Le cours d’expérience, c’est la construction du sens pour l’acteur de son activité au fur et à mesure de celle-ci, ou encore l’histoire de la conscience préréflexive de l’acteur, ou encore l’histoire de ce « montrable, racontable et commentable » qui accompagne son activité à chaque instant. (Theureau, 2006, p. 48)

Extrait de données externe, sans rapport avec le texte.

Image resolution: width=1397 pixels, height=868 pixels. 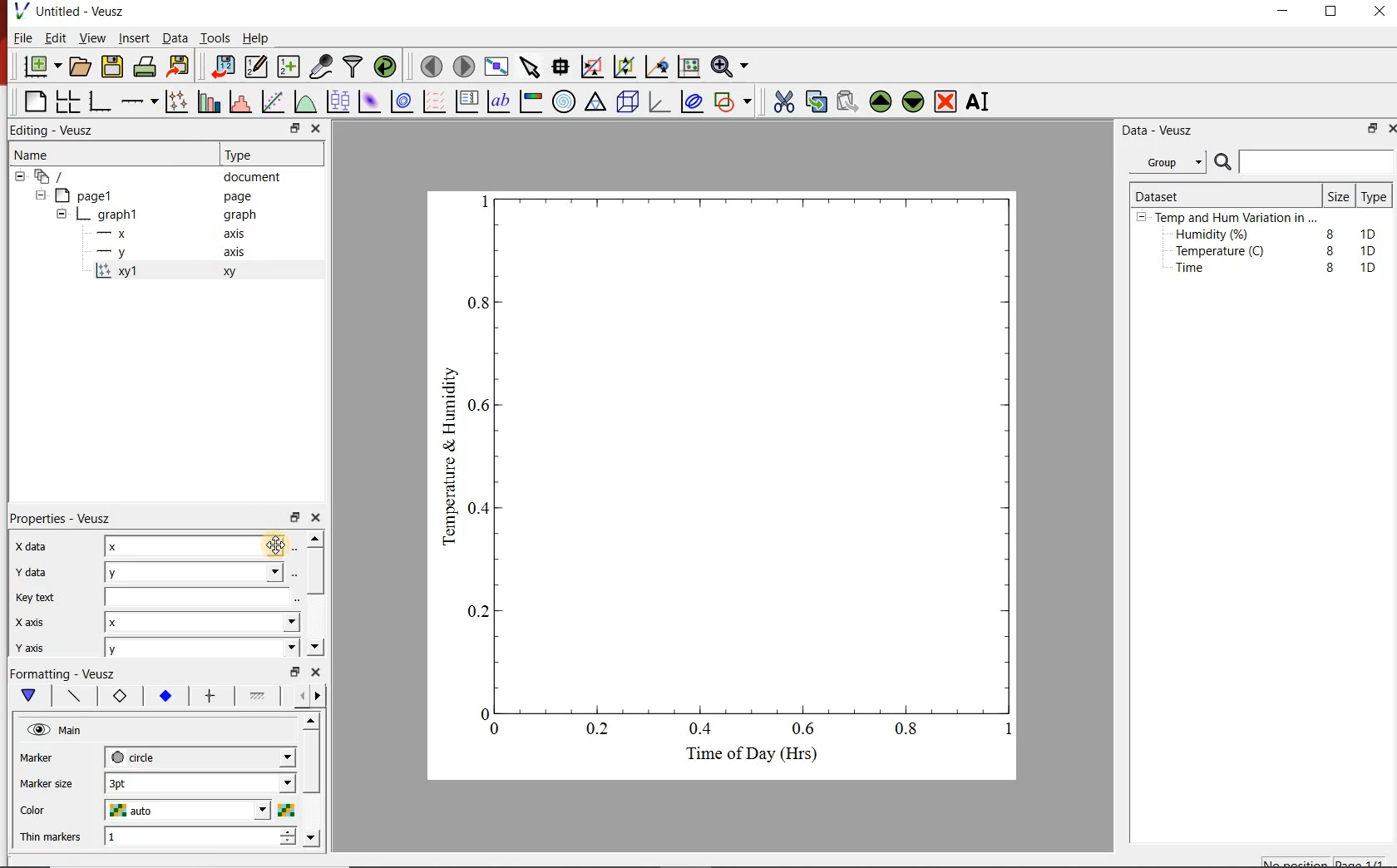 What do you see at coordinates (479, 711) in the screenshot?
I see `0` at bounding box center [479, 711].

La description du cours d’action est une « synthèse hétérogène » tandis que la description du cours d’expérience par l’acteur est homogène. On trouve aussi le cours d’action comme le niveau local, le lieu de la compréhension de l’activité située et le cours d’expérience comme un niveau global qui inscrit cette compréhension dans une histoire (Astier, Gal-Petitfaux, Leblanc, et al. 2003). Mais au cours du développement de ces objets théoriques, le cours d’expérience comme compréhension du vécu a acquis un principe de primat, Theureau parle de « principe de primat de la description du cours d’expérience sur celle des autres objets théoriques » (Theureau, 2006, p. 52). L’activité significative d’un acteur en situation donnant lieu à expérience (cours d’action) ne se superpose pas rigoureusement avec la construction de sens pour l’acteur à partir de l’activité significative (cours d’expérience) bien que les deux cours, les deux objets s’articulent, se recoupent et se nourrissent l’un l’autre et au final peuvent être décrits par le chercheur de la même façon (Theureau, 2006, p. 50 et p. 295). Par exemple : quand dans un Musée zoologique, une visiteure redoutant de se trouver nez à nez avec des insectes demande à son amie de partir en éclaireur, il s’agit d’une activité significative pour elle qui participe d’une expérience, mais le sens de ce cours d’action, de cette activité significative, c’est d’éviter une confrontation avec les insectes. Cours d’action et cours d’expérience sont intimement mêlés et décrivent le même espace phénoménolo-gique de l’expérience d’un acteur qui fait sens pour lui en insistant soit sur la construction de l’expérience (qui fait sens), soit sur la construction (de l’expérience) qui fait sens.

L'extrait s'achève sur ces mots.